Continua il testo sul deficit sociale del Trattato Costituzionale partendo dalla sua ultima frase.

- [Estratto]:
◆ ◆ ◆ ◆ ◆
Da ALDA KUSHI

Il deficit sociale[1] è l’altra questione deficitaria che presenta il Trattato Costituzionale. Molti sociologi ritengono che esso sia uno delle principali ragioni che ha portato al suo fallimento. Secondo Balibar questo trattato è molto giuridico e si concentra molto su diritti tali come eguaglianza e libertà che, di fatto, sono conquiste storiche e non elementi innovativi del trattato e tralascia molto i diritti sociali che, di fatto, stanno alla base del “ Welfare”.

I diritti sociali partono e nascono all’interno di una società dai movimenti sociali (dalle esigenze della società) e poi attraverso l’azione politica vengono imposte a livello istituzionale per diventare in fine diritti giuridicamente tutelati. I diritti sociali quindi hanno un tragitto basato sul esperienza nazionale, nascono in una società omogenea e poi vengono imposte alle sedi istituzionali di uno Stato. Quindi hanno un carattere nazionale e ogni Stato presenta un pacchetto diverso di diritti.
◆ ◆ ◆ ◆ ◆
- [Dati forniti]:
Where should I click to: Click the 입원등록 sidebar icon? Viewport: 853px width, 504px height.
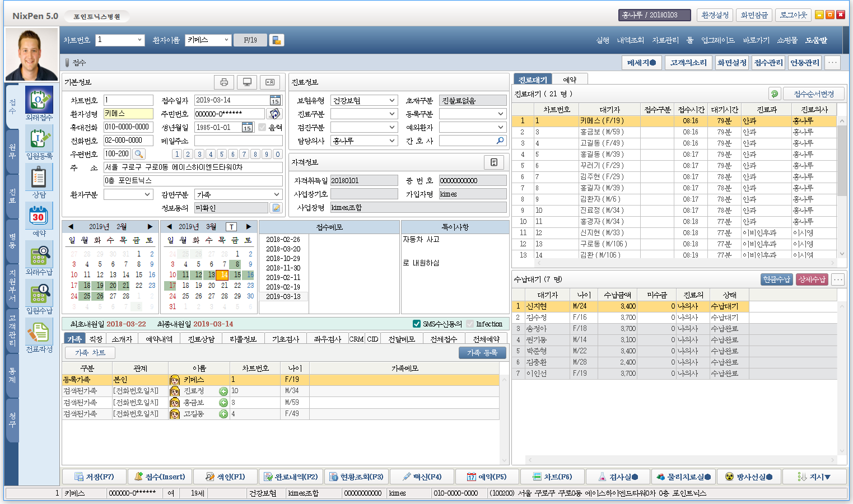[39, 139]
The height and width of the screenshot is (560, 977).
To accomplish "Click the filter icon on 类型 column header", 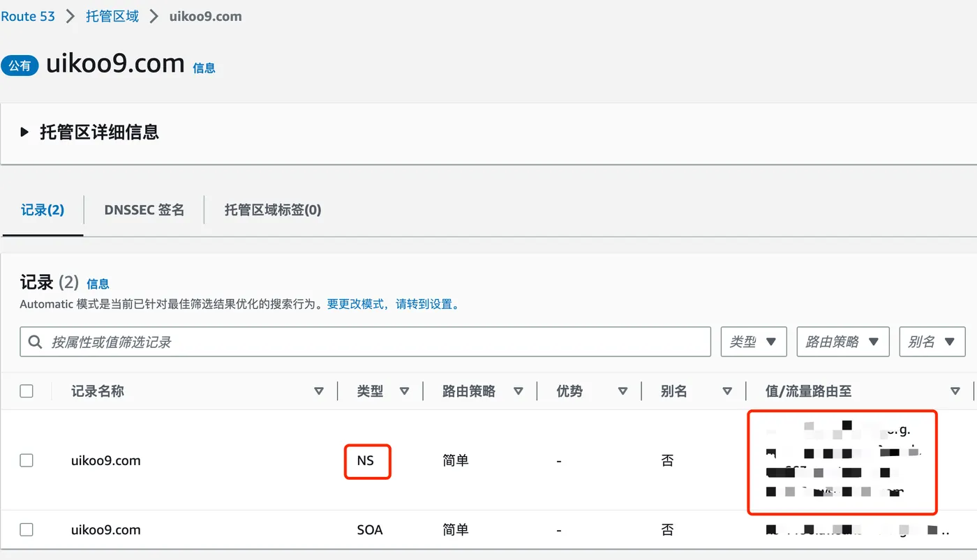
◆ ◆ ◆ ◆ ◆
- [Svolgimento]:
L’Unione europea è composta da ben 27 stati (tradotto in 27 pacchetti diversi di diritti sociali) e include culture giuridiche, politiche e sociali eterogenee e ciò che viene presentato nel progetto costituzionale è solo il minimo comune multiplo e inevitabilmente da ogni Stato lascia fuori qualcosa. Queste sono le principali ragioni che ci portano a parlare di un deficit sociale:

 

1-      Insufficienza di diritti sociali, perché dal pacchetto sociale di ciascun stato si lascia sempre qualcosa fuori che fa i cittadini optare per la propria Carta nazionale più tosto che per quella europea.

2-      Non introduce niente di nuovo ma si limita a ripetere diritti che già stanno nelle Carte Costituzionali di ciascun Stato membro.

3-      Non c’è uno Stato, una istituzione, che tuteli in modo efficiente questi diritti ( ritorniamo al deficit democratico)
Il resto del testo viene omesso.